Annexaties 1921. Het Fort, Nieuwendam
Op de Nieuwendammerdijk ligt tussen de nummers 190 en 184 de toegang tot een oud werfterrein: Het Fort. Twee grote loodsen staan er nog overeind. De naam is afgeleid van een gebeurtenis uit de Tachtigjarige Oorlog: op 14 oktober 1572 bouwden de opstandelingen van Waterland hier onder leiding van Diederik Sonoy een versterking. Ze verdedigden zich daar met succes tegen Spaanse en Amsterdamse schepen, die over het IJ Nieuwendam aanvielen.

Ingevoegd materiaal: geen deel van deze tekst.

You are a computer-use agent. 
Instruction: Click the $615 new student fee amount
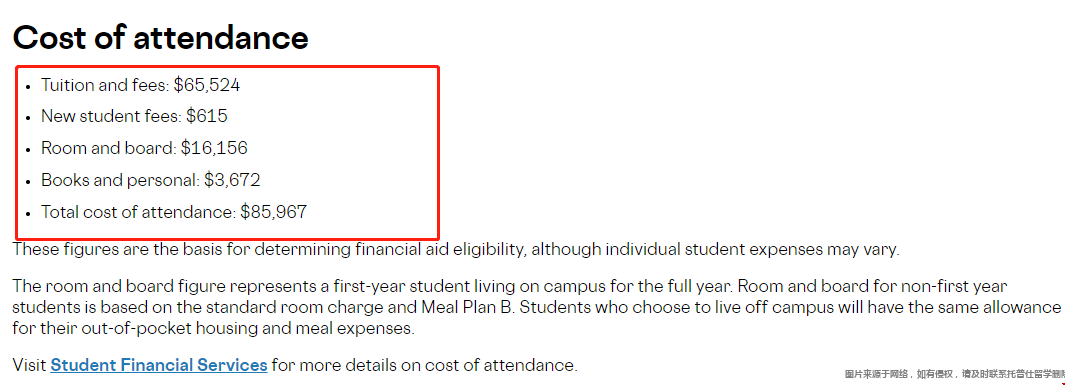tap(207, 116)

In dit buitendijkse gebied vestigden zich in de 19de eeuw enkele grote scheepswerven. Het was een geschikte plek: door de uitstroom bij het Sluisje van de achtergelegen polder was het water er wat dieper en de dijk leende zich goed voor de aanleg van een scheepshelling. Aan de Grote Haven begon Jan Goedkoop (stamvader van de redersfamilie Goedkoop) in 1826 een werf, in 1837 overgenomen door de Groninger Hooite Wichers Meursing. In de Kleine Haven, een stukje verderop aan het eind van de Pereboomsloot, stichtte Gerard de Vries Lentsch (1841-1918) Het Fort. Hij was een timmerman op de werf van Meursing en begon in 1887 voor zichzelf. Gerard kreeg vijf zonen, Jan (1874), Gijs (1879), Klaas (1881), Gerard jr. (1883) en Willem (1886), die allemaal in de scheepsbouw in en rond Nieuwendam gingen werken. Aan het Molenpad, achter de Nieuwendammerdijk, aan de ringvaart van de Buikslotermeerpolder, begon Gijs in 1916 een grote werf om sloepen te bouwen. Willem en Jan bleven in Het Fort, waar vooral reddingssloepen, roeivletten voor de boot- en stuurliedenvereniging De Koperen Ploeg, melkschuiten en plezierjachten van de helling kwamen. Gerard jr. begon in 1917 zijn eigen werf, de Amsterdamsche Scheepswerf G. de Vries Lentsch aan Grasweg 60-62. Hij bouwde daar onder andere de Lemsteraak De Groene Draeck, die in 1957 door het Nederlandse volk werd aangeboden aan prinses Beatrix bij haar 18de verjaardag. In 1972 nam Jan de Vries Lentsch III Het Fort over. Op 17 juni 1975 vroeg hij faillissement aan.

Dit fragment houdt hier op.